1959 drehte Milestone mit PORK CHOP HILL (1959) einen Film über den Koreakrieg, der in seiner Darstellung und Herangehensweise sehr viel ehrlicher, weil zynische war. Dort zeigte Milestone nur noch ein einziges Schlachtfeld, wie die Kommandierenden weiß auch das Publikum lediglich, was aus den Lautsprechern des Funkgeräts, das den Leitstand mit dem Hauptquartier verbindet, krächzend schallt. Ein fast zweistündiges Schlachten wird dem Zuschauer geboten, dessen Sinnlosigkeit von allem Anfang an in Frage steht und das schließlich schon nahezu bizarre Formen annimmt, weil am andern Ende der Welt gerade nicht weiter um den Frieden verhandelt wird. Da konnte man einen resignativen, doch durchaus sich seiner Wurzeln erinnernden Lewis Milestone folgen, einem Künstler, der begreifen muß, daß sich in den dreißig Jahren seit seiner frühen Klage gegen das sinnlose Schlachten auf den Feldern Flanderns im Grunde nichts geändert hatte.

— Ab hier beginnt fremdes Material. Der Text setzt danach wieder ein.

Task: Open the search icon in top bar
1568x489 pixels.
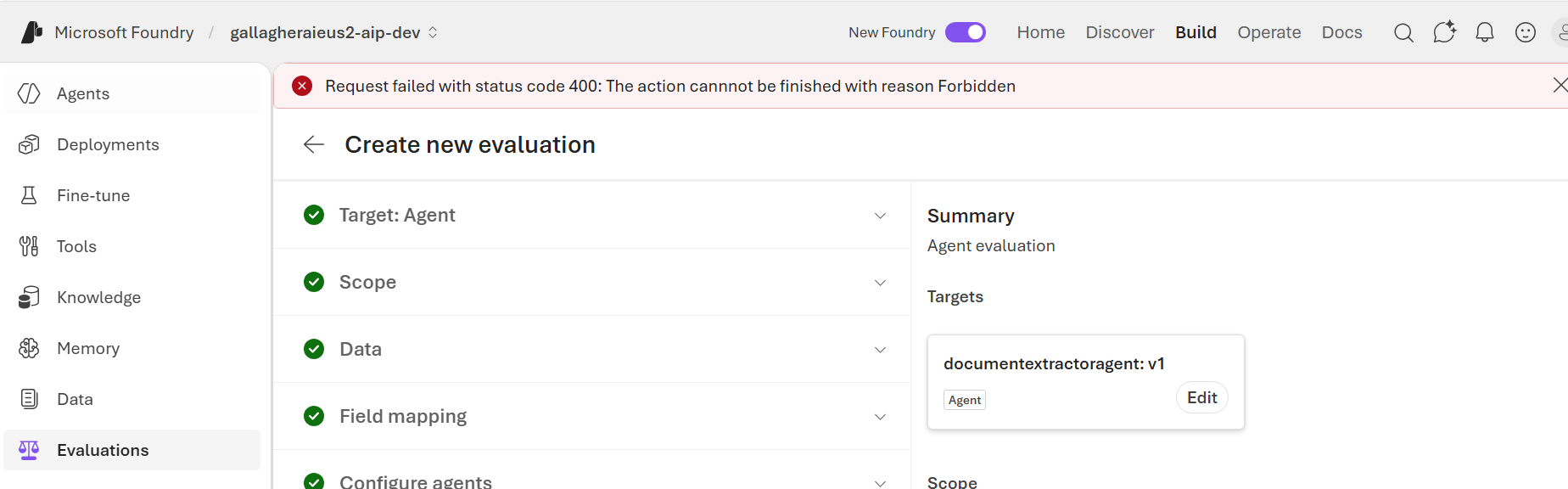Action: pos(1403,33)
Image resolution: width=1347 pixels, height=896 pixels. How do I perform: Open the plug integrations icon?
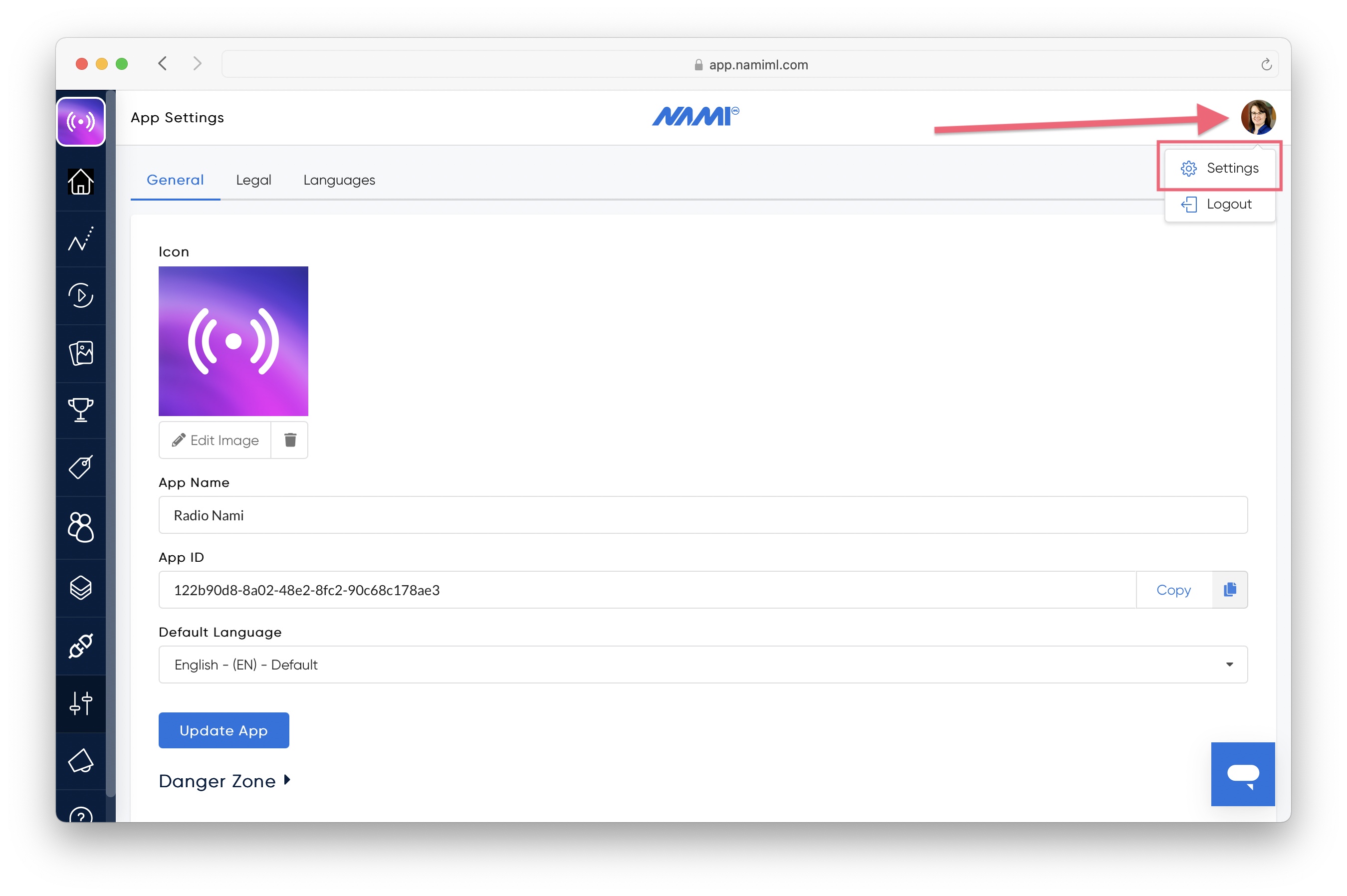pos(81,646)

Davon ist der Lewis Milestone, der HALLS OF MONTEZUMA dreht, allerdings weit entfernt. Der Lewis Milestone von 1951 berichtet von einem „gerechten“ Krieg, der gekämpft werden muß. In einer Figur wie dem Sergeanten Johnson legt das Buch zwar durchaus ambivalente Haltungen an, auch Milestone zeigt sich in seiner Inszenierung bspw. feindlicher Soldaten differenziert und ambivalent, doch überschattet das Spektakel letztlich den kritisch-nachdenklichen Ansatz. So wird HALLS OF MONTEZUMA zum Prototypen einer Art Kriegsfilm, die bis weit in die 70er Jahre hinein prägend bleiben sollte.